Guo Yuting, Kim Sangmi, Warren Elise, Yang Yuan-Chi, Lakamana Sahithi, Sarker Abeed
Department of Biomedical Informatics, School of Medicine, Emory University, Atlanta, GA, United States.
School of Nursing, Emory University, Atlanta, GA, United States.
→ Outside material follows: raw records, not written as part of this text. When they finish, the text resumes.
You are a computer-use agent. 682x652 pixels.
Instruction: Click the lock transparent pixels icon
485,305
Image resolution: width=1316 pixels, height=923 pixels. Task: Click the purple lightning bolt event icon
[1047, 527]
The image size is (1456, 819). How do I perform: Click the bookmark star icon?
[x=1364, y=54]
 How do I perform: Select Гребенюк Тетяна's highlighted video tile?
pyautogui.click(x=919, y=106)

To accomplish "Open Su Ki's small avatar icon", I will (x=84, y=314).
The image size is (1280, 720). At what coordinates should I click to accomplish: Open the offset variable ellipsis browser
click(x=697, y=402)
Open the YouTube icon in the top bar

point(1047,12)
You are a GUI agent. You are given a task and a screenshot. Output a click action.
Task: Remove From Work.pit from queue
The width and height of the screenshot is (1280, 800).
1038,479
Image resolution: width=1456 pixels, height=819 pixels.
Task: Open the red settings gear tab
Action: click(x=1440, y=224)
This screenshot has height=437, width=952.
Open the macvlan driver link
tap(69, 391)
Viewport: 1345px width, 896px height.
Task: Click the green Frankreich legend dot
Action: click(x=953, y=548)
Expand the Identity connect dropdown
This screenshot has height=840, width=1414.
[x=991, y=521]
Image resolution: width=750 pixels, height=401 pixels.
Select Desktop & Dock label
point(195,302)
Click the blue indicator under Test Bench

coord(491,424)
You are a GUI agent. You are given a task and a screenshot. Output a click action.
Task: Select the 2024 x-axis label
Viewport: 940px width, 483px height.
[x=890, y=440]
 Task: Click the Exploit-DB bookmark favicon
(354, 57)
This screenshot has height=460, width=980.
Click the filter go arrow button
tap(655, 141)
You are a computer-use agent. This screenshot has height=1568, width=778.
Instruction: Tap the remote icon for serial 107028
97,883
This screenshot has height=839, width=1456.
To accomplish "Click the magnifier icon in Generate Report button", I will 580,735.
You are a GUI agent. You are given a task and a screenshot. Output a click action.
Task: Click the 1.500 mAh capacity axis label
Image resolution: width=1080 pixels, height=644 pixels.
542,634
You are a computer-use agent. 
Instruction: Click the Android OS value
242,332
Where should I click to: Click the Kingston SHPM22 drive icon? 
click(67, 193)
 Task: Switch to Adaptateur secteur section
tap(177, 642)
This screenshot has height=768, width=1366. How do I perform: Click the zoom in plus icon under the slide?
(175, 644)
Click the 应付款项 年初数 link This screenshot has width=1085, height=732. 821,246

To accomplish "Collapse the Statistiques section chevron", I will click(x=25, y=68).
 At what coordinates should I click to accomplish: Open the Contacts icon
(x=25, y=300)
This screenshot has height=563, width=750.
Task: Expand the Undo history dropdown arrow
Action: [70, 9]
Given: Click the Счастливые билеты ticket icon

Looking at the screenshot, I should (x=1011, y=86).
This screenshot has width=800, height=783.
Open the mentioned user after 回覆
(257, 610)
AMIA Jt Summits Transl Sci Proc. 2023 Jun 16;2023:254-260. eCollection 2023.
Social media platforms are increasingly being used by intimate partner violence (IPV) victims to share experiences and seek support. If such information is automatically curated, it may be possible to conduct social media based surveillance and even design interventions over such platforms. In this paper, we describe the development of a supervised classification system that automatically characterizes IPV-related posts on the social network Reddit. We collected data from four IPV-related subreddits and manually annotated the data to indicate whether a post is a self-report of IPV or not. Using the annotated data (N=289), we trained, evaluated, and compared supervised machine learning systems. A transformer-based classifier, RoBERTa, obtained the best classification performance with overall accuracy of 78% and IPV-self-report class 𝐹 -score of 0.67. Post-classification error analyses revealed that misclassifications often occur for posts that are very long or are non-first-person reports of IPV. Despite the relatively small annotated data, our classification methods obtained promising results, indicating that it may be possible to detect and, hence, provide support to IPV victims over Reddit.
亲密伴侣暴力(IPV)受害者越来越多地使用社交媒体平台来分享经历并寻求支持。如果此类信息能够自动整理,那么就有可能在社交媒体上进行监测,甚至在这些平台上设计干预措施。在本文中,我们描述了一种监督分类系统的开发,该系统能自动对社交网络Reddit上与亲密伴侣暴力相关的帖子进行特征描述。我们从四个与亲密伴侣暴力相关的Reddit子版块收集了数据,并对数据进行人工标注,以表明一篇帖子是否为亲密伴侣暴力的自我报告。利用标注数据(N = 289),我们对监督机器学习系统进行了训练、评估和比较。基于变压器的分类器RoBERTa取得了最佳分类性能,总体准确率为78%,亲密伴侣暴力自我报告类的F值为0.67。分类后错误分析表明,对于非常长的帖子或非第一人称的亲密伴侣暴力报告,分类错误经常发生。尽管标注数据相对较少,但我们的分类方法取得了有前景的结果,这表明有可能在Reddit上检测到亲密伴侣暴力受害者,并为他们提供支持。